Figure 5.

Colocalization of CL-DNA NPs and giant early endosomes (GEE). Rab5-Q79L inhibits endosome maturation, showing large (>5 µm) endosomes with spatially resolvable NPs. Nearly all intracellular CLDNA particles are found within Rab5-Q79L-GFP labeled endosomes. (Red – TRITC (Lipid), Green – GFP (Endosomes), Blue – Cy5 (DNA)) (A, B, C) Fluorescent micrographs and cell boundaries (white outlines) of L-cells after 1 hour of incubation with (A) PEGylated High-σ_M NPs (MVL5/DOPC/PEG2K-lipid at a molar ratio of 50/40/10), (B) RGD-tagged High-σ_M NPs (MVL5/DOPC/RGD-PEG2K-lipid at a molar ratio 50/45/5) and (C) RGD-tagged Low-σ_M NPs (DOTAP/DOPC/RGD-PEG2K-lipid at a molar ratio of 30/60/10), (D, E, F) High magnification of boxed regions in (A, B, C). (1–5) Intensity profiles of labeled scans from high magnification regions. Intensity profile 1 and 2 show NPs (i, ii, iii) and liposomes (iv) found in EEs and GEEs.
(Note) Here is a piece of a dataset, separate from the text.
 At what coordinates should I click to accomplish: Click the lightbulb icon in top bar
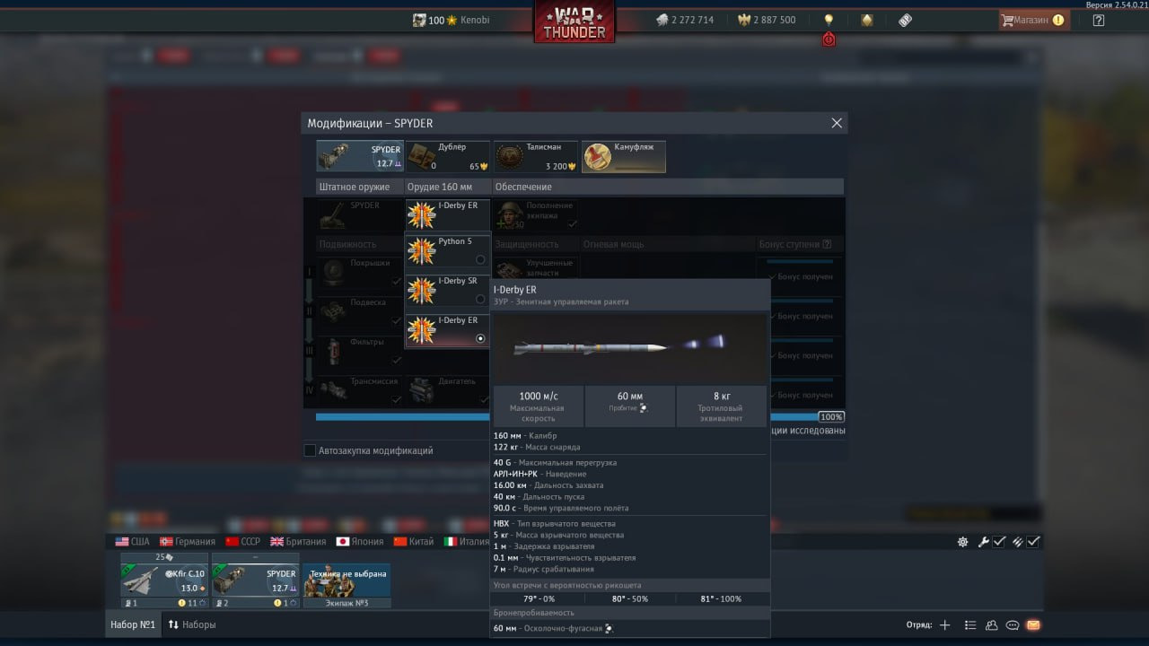click(829, 20)
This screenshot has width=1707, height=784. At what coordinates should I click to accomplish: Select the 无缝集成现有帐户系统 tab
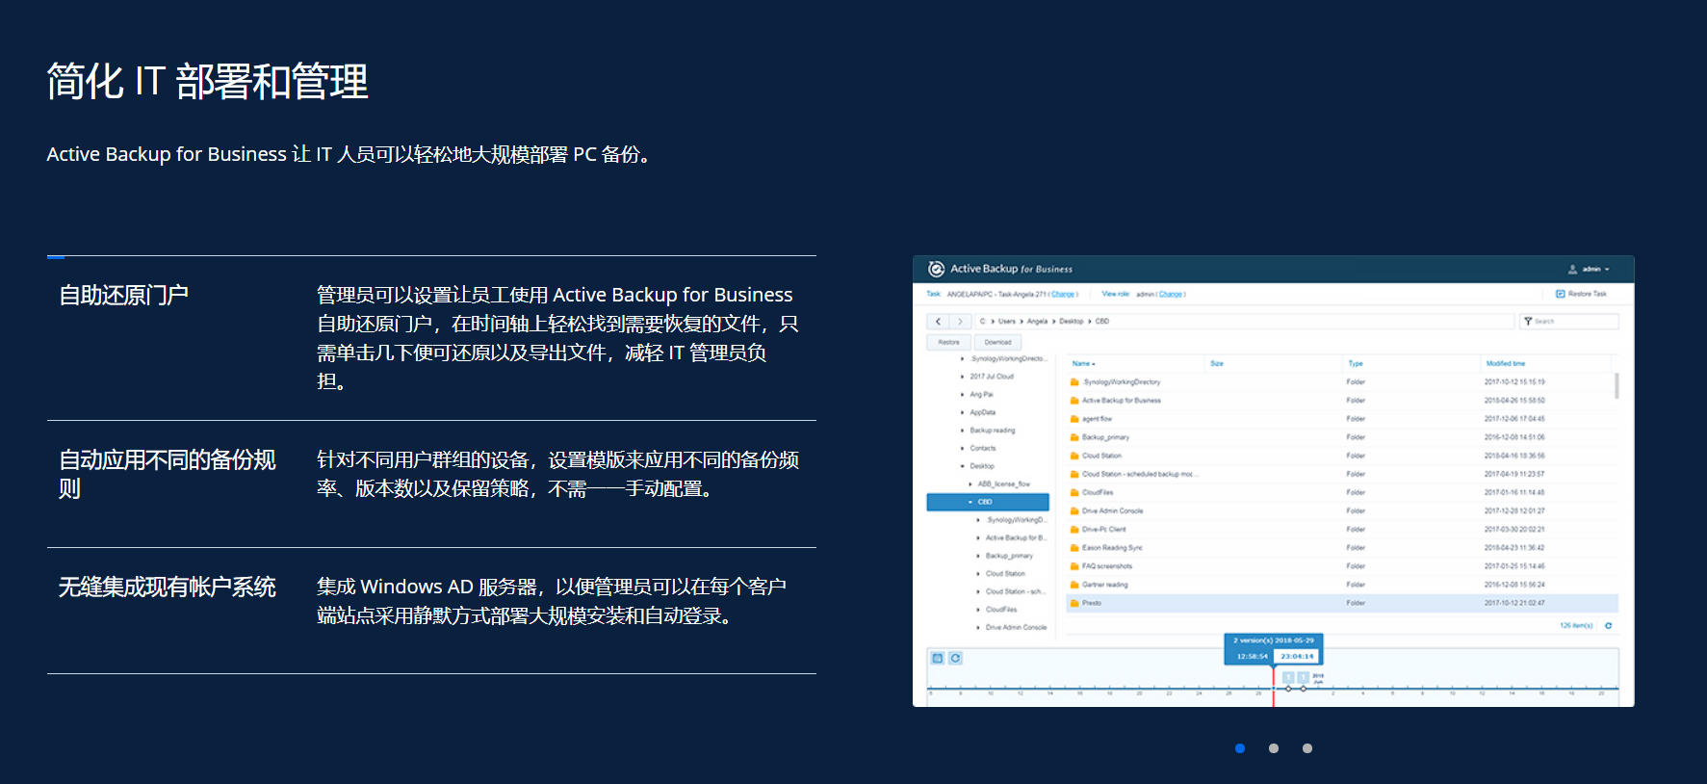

Intensity profile 3 shows clear evidence of individually resolvable NPs (v, vi, vii, viii) inside the lumen of the GEE. Intensity profile 4 shows two dim NPs (ix, x) inside a GEE. Intensity profile 5 shows GFP-rich region of the GEE membrane (xi) and a cationic liposome within an EE (xii).The yellow arrow in (D) points to a EE containing a NP fusing with a GEE. Red arrows in (D, E, F) show GFP-rich regions of the GEE membrane. Dashed arrows in (E, F) show smaller EEs similar to what is observed with wildtype Rab5. Solid white arrows in (E) point to clear examples of NPs adhering to the GEE membrane. Scale bars in (A, B, C) and (D, E, F) are 10 µm and 5 µm respectively.